*EXERCISE INPUTS:*
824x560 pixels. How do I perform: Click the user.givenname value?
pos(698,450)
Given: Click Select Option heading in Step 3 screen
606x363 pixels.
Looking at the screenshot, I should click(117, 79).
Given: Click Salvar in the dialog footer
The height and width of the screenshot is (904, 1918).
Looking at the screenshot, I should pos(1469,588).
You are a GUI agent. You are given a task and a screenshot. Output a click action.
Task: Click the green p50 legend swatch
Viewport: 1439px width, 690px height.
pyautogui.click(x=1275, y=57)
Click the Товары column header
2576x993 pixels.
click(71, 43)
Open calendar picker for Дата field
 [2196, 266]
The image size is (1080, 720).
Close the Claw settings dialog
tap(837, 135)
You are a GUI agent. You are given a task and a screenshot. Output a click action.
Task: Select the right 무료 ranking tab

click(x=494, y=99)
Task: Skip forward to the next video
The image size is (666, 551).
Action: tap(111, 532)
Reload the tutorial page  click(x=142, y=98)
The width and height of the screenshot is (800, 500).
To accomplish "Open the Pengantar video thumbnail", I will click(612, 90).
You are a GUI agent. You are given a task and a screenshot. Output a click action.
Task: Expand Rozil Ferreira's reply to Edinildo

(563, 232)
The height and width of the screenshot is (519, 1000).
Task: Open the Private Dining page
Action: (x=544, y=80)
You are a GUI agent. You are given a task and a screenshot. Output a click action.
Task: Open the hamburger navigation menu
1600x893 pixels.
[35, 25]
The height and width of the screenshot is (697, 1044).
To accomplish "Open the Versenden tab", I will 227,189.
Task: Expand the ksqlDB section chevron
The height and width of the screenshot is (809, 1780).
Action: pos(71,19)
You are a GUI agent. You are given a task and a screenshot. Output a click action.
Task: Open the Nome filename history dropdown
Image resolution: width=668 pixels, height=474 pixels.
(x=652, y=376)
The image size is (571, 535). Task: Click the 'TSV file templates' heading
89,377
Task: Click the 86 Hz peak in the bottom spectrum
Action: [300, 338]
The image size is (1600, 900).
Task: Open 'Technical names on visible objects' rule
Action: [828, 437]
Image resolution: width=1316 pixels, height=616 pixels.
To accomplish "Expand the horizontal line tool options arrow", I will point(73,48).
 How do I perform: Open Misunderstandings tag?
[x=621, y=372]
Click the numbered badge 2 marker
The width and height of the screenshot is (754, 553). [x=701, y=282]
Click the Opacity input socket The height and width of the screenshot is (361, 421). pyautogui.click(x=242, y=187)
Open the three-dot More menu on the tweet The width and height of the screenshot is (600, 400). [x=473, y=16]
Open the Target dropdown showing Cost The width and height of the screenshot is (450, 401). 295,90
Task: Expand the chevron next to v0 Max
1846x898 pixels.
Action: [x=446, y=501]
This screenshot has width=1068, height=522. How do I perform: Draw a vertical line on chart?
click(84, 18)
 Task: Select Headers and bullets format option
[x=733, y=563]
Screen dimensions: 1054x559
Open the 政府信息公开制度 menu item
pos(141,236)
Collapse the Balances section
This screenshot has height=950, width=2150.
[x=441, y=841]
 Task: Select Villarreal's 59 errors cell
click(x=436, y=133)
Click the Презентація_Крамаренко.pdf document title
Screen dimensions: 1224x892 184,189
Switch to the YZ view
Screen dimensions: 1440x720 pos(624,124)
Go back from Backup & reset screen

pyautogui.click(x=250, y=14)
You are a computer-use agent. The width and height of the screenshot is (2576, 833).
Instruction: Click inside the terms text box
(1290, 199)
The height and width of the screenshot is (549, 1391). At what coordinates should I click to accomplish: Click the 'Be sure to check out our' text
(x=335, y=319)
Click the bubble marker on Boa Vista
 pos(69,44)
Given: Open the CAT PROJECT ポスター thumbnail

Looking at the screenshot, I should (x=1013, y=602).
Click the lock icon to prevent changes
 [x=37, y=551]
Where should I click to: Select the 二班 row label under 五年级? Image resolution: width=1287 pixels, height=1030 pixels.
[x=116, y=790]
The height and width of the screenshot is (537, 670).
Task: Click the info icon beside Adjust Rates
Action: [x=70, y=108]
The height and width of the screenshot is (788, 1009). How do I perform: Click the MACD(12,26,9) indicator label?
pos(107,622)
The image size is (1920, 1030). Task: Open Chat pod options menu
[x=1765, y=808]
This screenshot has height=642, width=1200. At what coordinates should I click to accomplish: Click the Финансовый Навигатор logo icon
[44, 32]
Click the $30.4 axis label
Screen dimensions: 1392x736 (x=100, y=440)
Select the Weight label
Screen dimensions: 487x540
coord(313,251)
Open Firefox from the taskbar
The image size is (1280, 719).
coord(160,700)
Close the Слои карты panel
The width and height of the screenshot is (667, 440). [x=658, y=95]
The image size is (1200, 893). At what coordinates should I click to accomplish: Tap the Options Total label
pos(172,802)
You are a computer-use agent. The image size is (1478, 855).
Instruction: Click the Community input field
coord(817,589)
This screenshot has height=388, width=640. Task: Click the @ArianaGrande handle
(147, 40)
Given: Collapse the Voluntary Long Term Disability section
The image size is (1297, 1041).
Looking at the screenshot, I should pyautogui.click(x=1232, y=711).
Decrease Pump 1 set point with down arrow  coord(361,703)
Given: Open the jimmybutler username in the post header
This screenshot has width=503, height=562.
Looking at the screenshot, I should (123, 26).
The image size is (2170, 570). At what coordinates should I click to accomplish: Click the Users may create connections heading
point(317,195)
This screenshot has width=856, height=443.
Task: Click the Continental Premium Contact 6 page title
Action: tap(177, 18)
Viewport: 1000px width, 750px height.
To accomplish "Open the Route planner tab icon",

*WHAT THE TASK REQUIRES:* Output every entry exactly as given.

*ANSWER FOR THE TASK:*
824x560 pixels. How do I perform: Click the user.givenname value?
pos(698,450)
Given: Click Select Option heading in Step 3 screen
606x363 pixels.
Looking at the screenshot, I should click(117, 79).
Given: Click Salvar in the dialog footer
The height and width of the screenshot is (904, 1918).
Looking at the screenshot, I should pos(1469,588).
You are a GUI agent. You are given a task and a screenshot. Output a click action.
Task: Click the green p50 legend swatch
Viewport: 1439px width, 690px height.
pyautogui.click(x=1275, y=57)
Click the Товары column header
2576x993 pixels.
click(71, 43)
Open calendar picker for Дата field
 [2196, 266]
The image size is (1080, 720).
Close the Claw settings dialog
tap(837, 135)
You are a GUI agent. You are given a task and a screenshot. Output a click action.
Task: Select the right 무료 ranking tab

click(x=494, y=99)
Task: Skip forward to the next video
The image size is (666, 551).
Action: tap(111, 532)
Reload the tutorial page  click(x=142, y=98)
The width and height of the screenshot is (800, 500).
To accomplish "Open the Pengantar video thumbnail", I will click(612, 90).
You are a GUI agent. You are given a task and a screenshot. Output a click action.
Task: Expand Rozil Ferreira's reply to Edinildo

(563, 232)
The height and width of the screenshot is (519, 1000).
Task: Open the Private Dining page
Action: (x=544, y=80)
You are a GUI agent. You are given a task and a screenshot. Output a click action.
Task: Open the hamburger navigation menu
1600x893 pixels.
[35, 25]
The height and width of the screenshot is (697, 1044).
To accomplish "Open the Versenden tab", I will 227,189.
Task: Expand the ksqlDB section chevron
The height and width of the screenshot is (809, 1780).
Action: pos(71,19)
You are a GUI agent. You are given a task and a screenshot. Output a click action.
Task: Open the Nome filename history dropdown
Image resolution: width=668 pixels, height=474 pixels.
(x=652, y=376)
The image size is (571, 535). Task: Click the 'TSV file templates' heading
89,377
Task: Click the 86 Hz peak in the bottom spectrum
Action: [300, 338]
The image size is (1600, 900).
Task: Open 'Technical names on visible objects' rule
Action: [828, 437]
Image resolution: width=1316 pixels, height=616 pixels.
To accomplish "Expand the horizontal line tool options arrow", I will point(73,48).
 How do I perform: Open Misunderstandings tag?
[x=621, y=372]
Click the numbered badge 2 marker
The width and height of the screenshot is (754, 553). [x=701, y=282]
Click the Opacity input socket The height and width of the screenshot is (361, 421). pyautogui.click(x=242, y=187)
Open the three-dot More menu on the tweet The width and height of the screenshot is (600, 400). [x=473, y=16]
Open the Target dropdown showing Cost The width and height of the screenshot is (450, 401). 295,90
Task: Expand the chevron next to v0 Max
1846x898 pixels.
Action: [x=446, y=501]
This screenshot has width=1068, height=522. How do I perform: Draw a vertical line on chart?
click(84, 18)
 Task: Select Headers and bullets format option
[x=733, y=563]
Screen dimensions: 1054x559
Open the 政府信息公开制度 menu item
pos(141,236)
Collapse the Balances section
This screenshot has height=950, width=2150.
[x=441, y=841]
 Task: Select Villarreal's 59 errors cell
click(x=436, y=133)
Click the Презентація_Крамаренко.pdf document title
Screen dimensions: 1224x892 184,189
Switch to the YZ view
Screen dimensions: 1440x720 pos(624,124)
Go back from Backup & reset screen

pyautogui.click(x=250, y=14)
You are a computer-use agent. The width and height of the screenshot is (2576, 833).
Instruction: Click inside the terms text box
(1290, 199)
The height and width of the screenshot is (549, 1391). At what coordinates should I click to accomplish: Click the 'Be sure to check out our' text
(x=335, y=319)
Click the bubble marker on Boa Vista
 pos(69,44)
Given: Open the CAT PROJECT ポスター thumbnail

Looking at the screenshot, I should (x=1013, y=602).
Click the lock icon to prevent changes
 [x=37, y=551]
Where should I click to: Select the 二班 row label under 五年级? Image resolution: width=1287 pixels, height=1030 pixels.
[x=116, y=790]
The height and width of the screenshot is (537, 670).
Task: Click the info icon beside Adjust Rates
Action: [x=70, y=108]
The height and width of the screenshot is (788, 1009). How do I perform: Click the MACD(12,26,9) indicator label?
pos(107,622)
The image size is (1920, 1030). Task: Open Chat pod options menu
[x=1765, y=808]
This screenshot has height=642, width=1200. At what coordinates should I click to accomplish: Click the Финансовый Навигатор logo icon
[44, 32]
Click the $30.4 axis label
Screen dimensions: 1392x736 (x=100, y=440)
Select the Weight label
Screen dimensions: 487x540
coord(313,251)
Open Firefox from the taskbar
The image size is (1280, 719).
coord(160,700)
Close the Слои карты panel
The width and height of the screenshot is (667, 440). [x=658, y=95]
The image size is (1200, 893). At what coordinates should I click to accomplish: Tap the Options Total label
pos(172,802)
You are a computer-use agent. The image size is (1478, 855).
Instruction: Click the Community input field
coord(817,589)
This screenshot has height=388, width=640. Task: Click the @ArianaGrande handle
(147, 40)
Given: Collapse the Voluntary Long Term Disability section
The image size is (1297, 1041).
Looking at the screenshot, I should pyautogui.click(x=1232, y=711).
Decrease Pump 1 set point with down arrow  coord(361,703)
Given: Open the jimmybutler username in the post header
This screenshot has width=503, height=562.
Looking at the screenshot, I should (123, 26).
The image size is (2170, 570). At what coordinates should I click to accomplish: Click the Users may create connections heading
point(317,195)
This screenshot has width=856, height=443.
Task: Click the Continental Premium Contact 6 page title
Action: tap(177, 18)
Viewport: 1000px width, 750px height.
To accomplish "Open the Route planner tab icon",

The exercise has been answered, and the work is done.